2G vs. 5G: "The token costs balloon, and in tandem, the time to compute also increases," he explained. The result is bottlenecking at the infrastructure level due to the narrowness of the pipes required to both train and deliver outputs. "It's like back in the 2G era when things were very slow. In the future it might become like 5G where everything is a lot more instantaneous."
Solving bottlenecks isn't just about faster chatbots. The supply must meet demand where it lives. Groq services governments, large enterprises, startups, solo devs, and everything in between. Each customer persona has different needs, but each leverages relatively similar model infrastructure to serve them.
A wide market: "We're seeing really good uptick in the emerging tech space (e.g. YC, Sequoia-backed companies).

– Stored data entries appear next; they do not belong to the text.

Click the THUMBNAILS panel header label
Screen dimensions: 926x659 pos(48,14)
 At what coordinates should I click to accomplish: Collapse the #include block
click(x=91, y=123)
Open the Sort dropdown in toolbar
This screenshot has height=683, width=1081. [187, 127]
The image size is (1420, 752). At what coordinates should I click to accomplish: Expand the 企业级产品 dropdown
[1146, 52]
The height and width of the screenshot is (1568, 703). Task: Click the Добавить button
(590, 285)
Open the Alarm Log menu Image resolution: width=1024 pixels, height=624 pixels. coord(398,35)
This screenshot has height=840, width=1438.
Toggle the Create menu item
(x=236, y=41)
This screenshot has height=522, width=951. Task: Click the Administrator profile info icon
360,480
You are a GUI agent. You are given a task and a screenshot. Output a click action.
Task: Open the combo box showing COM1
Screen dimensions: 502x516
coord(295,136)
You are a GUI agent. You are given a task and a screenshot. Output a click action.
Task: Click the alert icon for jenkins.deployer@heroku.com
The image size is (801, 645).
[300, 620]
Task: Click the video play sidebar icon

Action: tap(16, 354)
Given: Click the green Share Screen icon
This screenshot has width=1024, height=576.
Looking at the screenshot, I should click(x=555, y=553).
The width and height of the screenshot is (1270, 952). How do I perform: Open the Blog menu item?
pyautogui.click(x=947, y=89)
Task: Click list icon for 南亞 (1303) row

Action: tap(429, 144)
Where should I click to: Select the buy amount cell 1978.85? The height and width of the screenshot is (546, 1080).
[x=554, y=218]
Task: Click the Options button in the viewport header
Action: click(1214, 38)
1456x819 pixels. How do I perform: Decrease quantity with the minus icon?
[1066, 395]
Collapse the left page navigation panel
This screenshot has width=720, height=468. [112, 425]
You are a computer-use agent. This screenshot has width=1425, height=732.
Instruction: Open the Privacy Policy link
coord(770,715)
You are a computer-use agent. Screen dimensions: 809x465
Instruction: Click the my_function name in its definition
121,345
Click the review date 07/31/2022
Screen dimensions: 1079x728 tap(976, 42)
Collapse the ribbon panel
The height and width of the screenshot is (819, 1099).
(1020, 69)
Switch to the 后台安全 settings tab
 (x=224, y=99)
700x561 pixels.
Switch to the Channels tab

On the other side, we're seeing adoption at the enterprise level with Fortune 500s, as well as literal nation-states building their own inference ecosystem," said Ling.
Availability, speed, and pricing create a natural "tug of war" between open and closed-source models, and Groq is poised to benefit from both. He pointed to the recent release of OpenAI's gpt-oss open-source models as a tangible "watershed moment" proving this bet is paying off, delivering what he described as "essentially o4-mini level intelligence" at a fraction of the cost and multiples of the speed. This is all enabled by their proprietary LPU chip, purpose-built for inference. "We're trying to do the same thing Nvidia did for the training market for the inference market, which we believe is a much larger pie," Ling said.
This industrial-scale ambition is rooted in Ling’s time in the energy sector. In a recent LinkedIn post, he declared that "tokens are the new electricity." His broader vision involves AI companies building data centers to produce tokens as the modern equivalent of utilities building power plants to produce electrons. It reframes the AI race around the fourth, often-overlooked lever of reliability and a massive "industrial logistical issue."
Tokens as electrons: But unlike the energy market where "an electron is an electron," today’s AI market is "still a race of intelligence" because not all tokens are created equal. This is why Groq is betting on hosting all the leading open-source models. "We're not riding any one wave; we're riding the whole ocean," he said, offering developers a safe harbor from model lock-in.
Electricity, pricing, and raw technology aside, the final, unresolved frontier is not technical but legal: intellectual property. Ling proposed a "middleground" solution that moves beyond the polarized debate between pure technologists and creator-rights advocates. The key, he argued, is to judge infringement based not on the training input, but on the final output. He gave a clear example: if an AI trains on a copyrighted novel but writes a completely different novel, is that infringement? His answer depends on whether the output is "substantively different" from the source material. Said differently, if a human reads a copyrighted novel yet publishes a completely different novel, would that be copyright infringement or not? The unequivocal answer is no.
It’s a complex question, but Ling left the conversation with a "silver lining" that could sidestep the debate entirely: the rise of synthetic data. As frontier models learn to train themselves on their own net-new data, they may no longer need the internet's copyrighted corpus. This, he said, is a "whole new paradigm that could either nullify this issue altogether." Generating hoards of synthetic data requires immense compute capacity, of course, thus bringing the conversation back full circle to inference and where Groq best shines.
*All opinions expressed in this piece are those of Richard Ling, and do not necessarily reflect the views of his employer.